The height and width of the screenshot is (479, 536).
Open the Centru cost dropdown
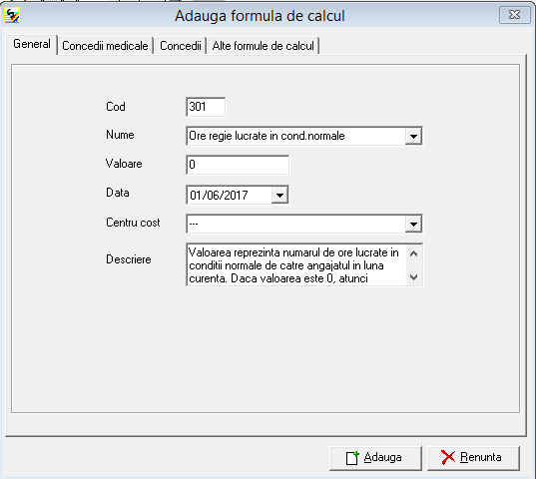(x=413, y=225)
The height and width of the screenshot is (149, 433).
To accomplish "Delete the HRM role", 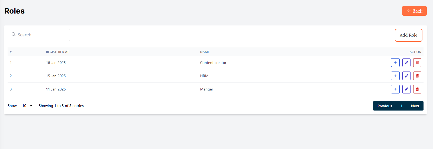I will (x=417, y=76).
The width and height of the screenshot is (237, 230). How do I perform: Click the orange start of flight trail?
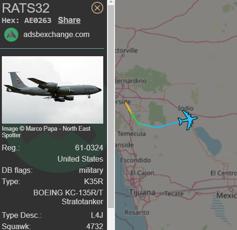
──────────
*Problem description*
Gather every line in the records above that contains the word "width", treating uppercase and lowercase letters as different.

*Final answer*
The height and width of the screenshot is (479, 536).
The height and width of the screenshot is (149, 433).
The width and height of the screenshot is (237, 230). How do I perform: Click the orange start of flight trail?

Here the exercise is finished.